Words & Pictures
Tamara Berg, Associate Professor, University of North Carolina Chapel Hill
Much of everyday language and discourse concerns the visual world around us, making understanding the relationship between the physical world and language describing that world an important challenge problem for AI. Comprehending the complex and subtle interplay between the visual and linguistic domains will have broad applicability toward inferring human-like understanding of images, producing natural human-robot interactions, and grounding natural language. In computer vision, along with improvements in deep learning based visual recognition, there has been an explosion of recent interest in methods to automatically generate natural language outputs for images and videos. In this talk I will describe our group's efforts to understand and produce relevant natural language about images, from developing early methods to generate complete and human-like image descriptions, to moving beyond general image descriptions toward more focused natural language, such as referring expressions and question-answering.
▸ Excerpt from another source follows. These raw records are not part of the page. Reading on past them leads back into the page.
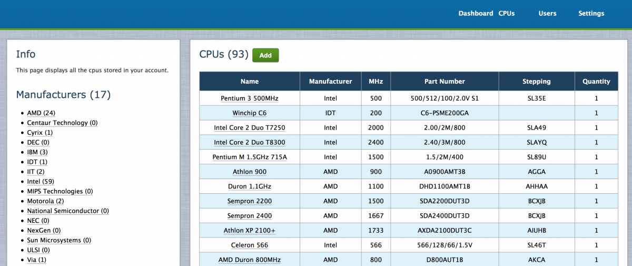The height and width of the screenshot is (266, 632).
Task: Open the Intel (59) manufacturer link
Action: pyautogui.click(x=41, y=182)
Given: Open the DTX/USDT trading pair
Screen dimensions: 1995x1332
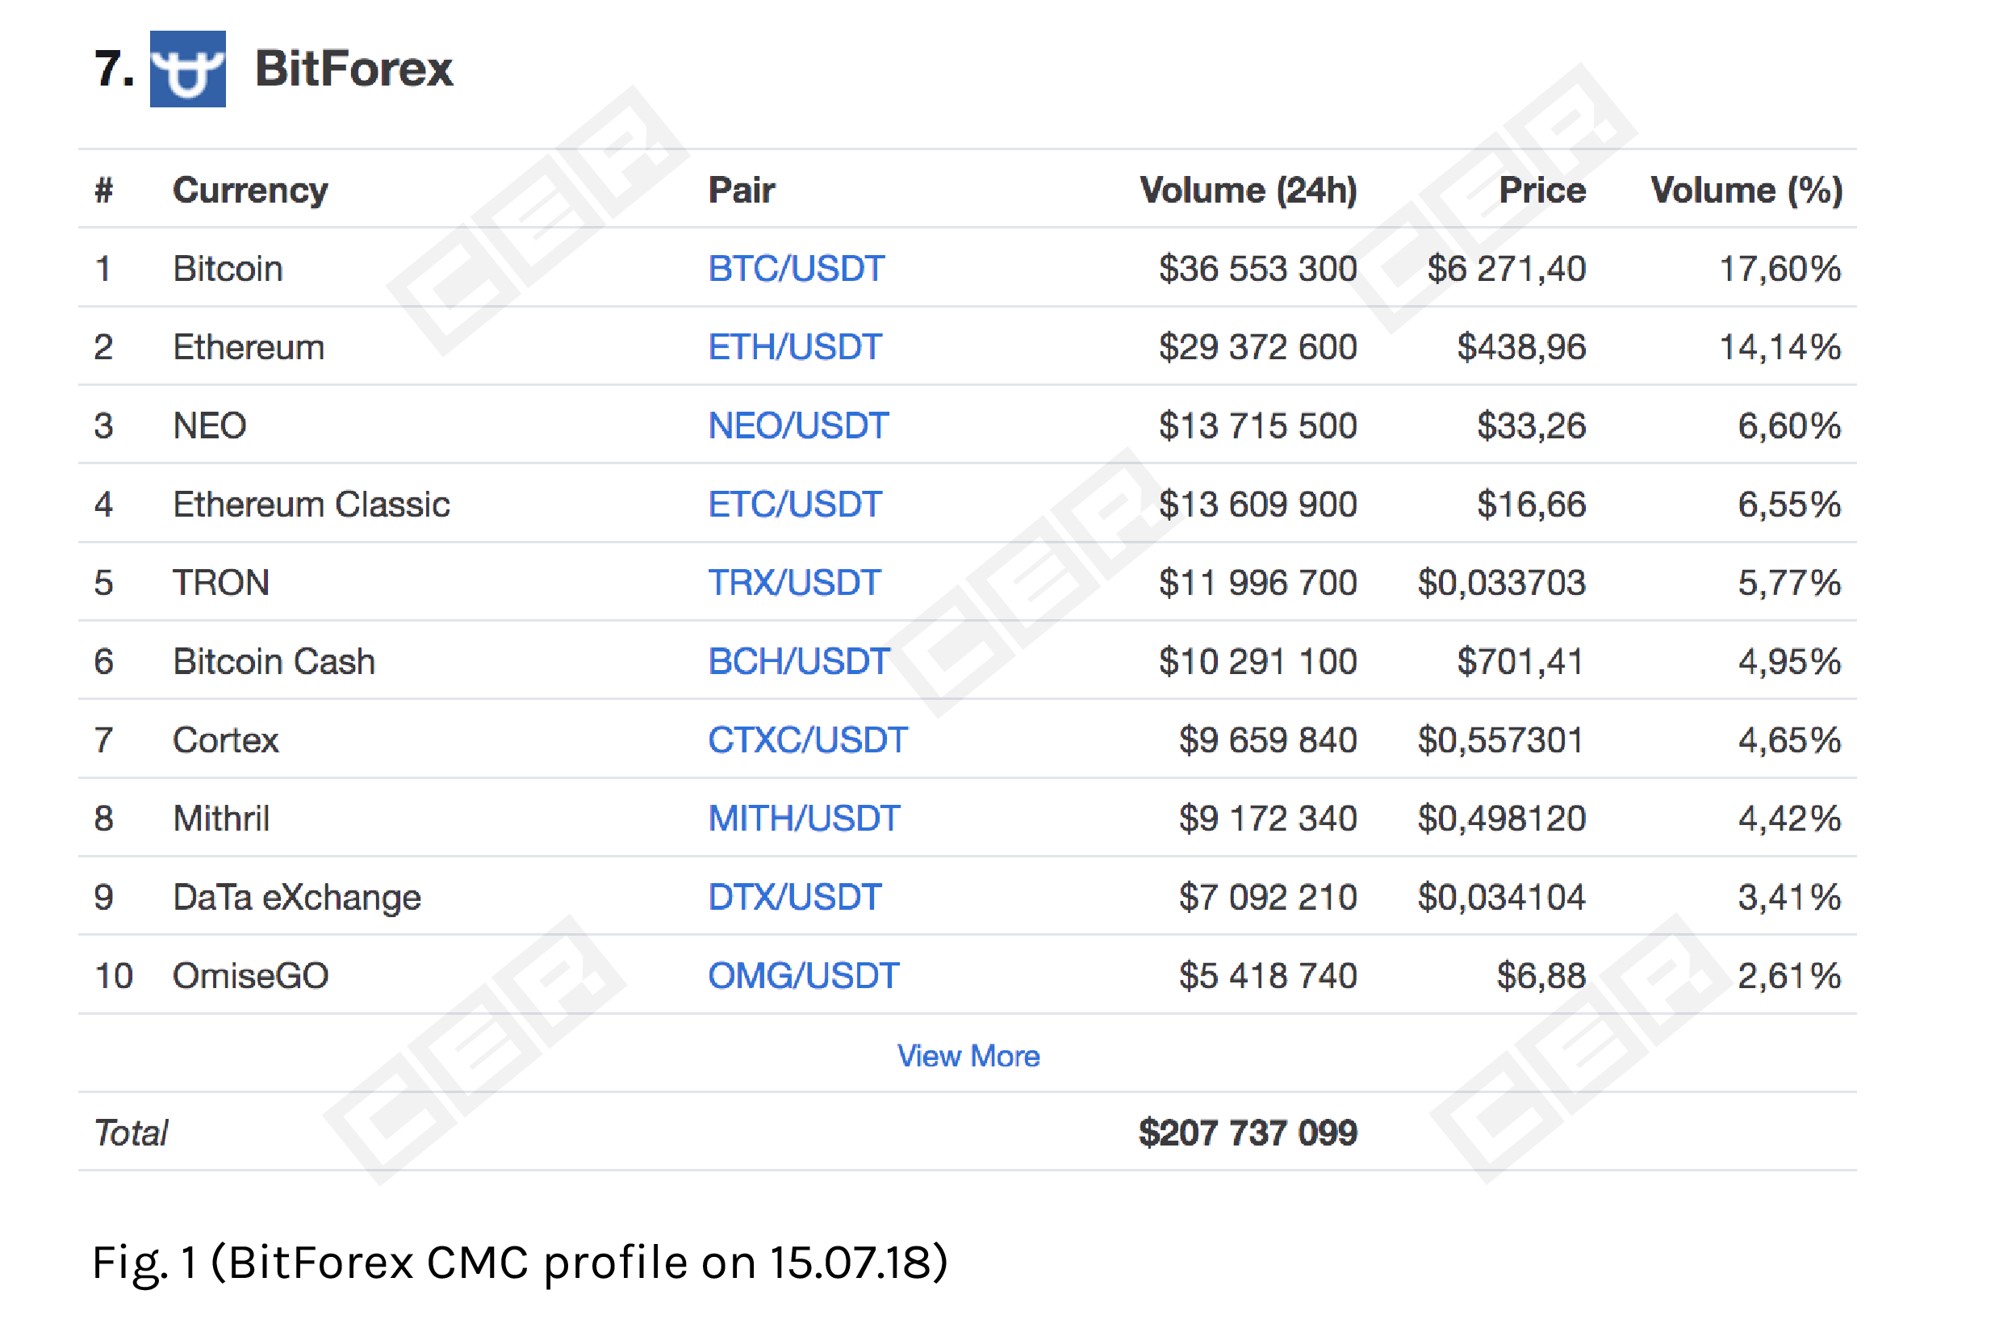Looking at the screenshot, I should coord(795,897).
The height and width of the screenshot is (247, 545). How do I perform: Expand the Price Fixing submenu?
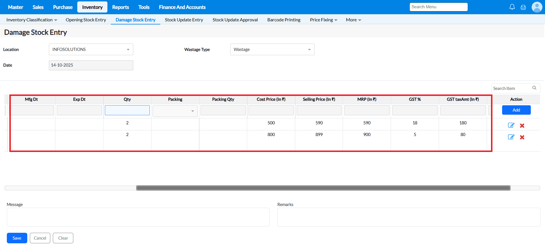323,20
Tamara Berg received her B.S. in Mathematics and Computer Science from the University of Wisconsin, Madison in 2001. She then completed a PhD at the University of California, Berkeley in 2007 and spent 1 year as a research scientist at Yahoo! Research. From 2008 to 2013 Tamara was an Assistant Professor in the computer science department at Stony Brook University and core member of the consortium for Digital Art, Culture, and Technology (cDACT). In 2013, Tamara joined the University of North Carolina Chapel Hill as an Assistant Professor and was promoted to tenured Associate Professor in 2015. She is also co-founder of Shopagon Inc, a start-up in the computer vision and retail space that uses artificial intelligence algorithms to personalize the online clothing shopping experience. Tamara is a recipient of the NSF Career Award, the 2013 Marr Prize, and the 2016 Hettleman Award. Her research straddles the boundary between Computer Vision and Natural Language Processing with applications to large-scale recognition, retrieval, fashion, and social network analysis.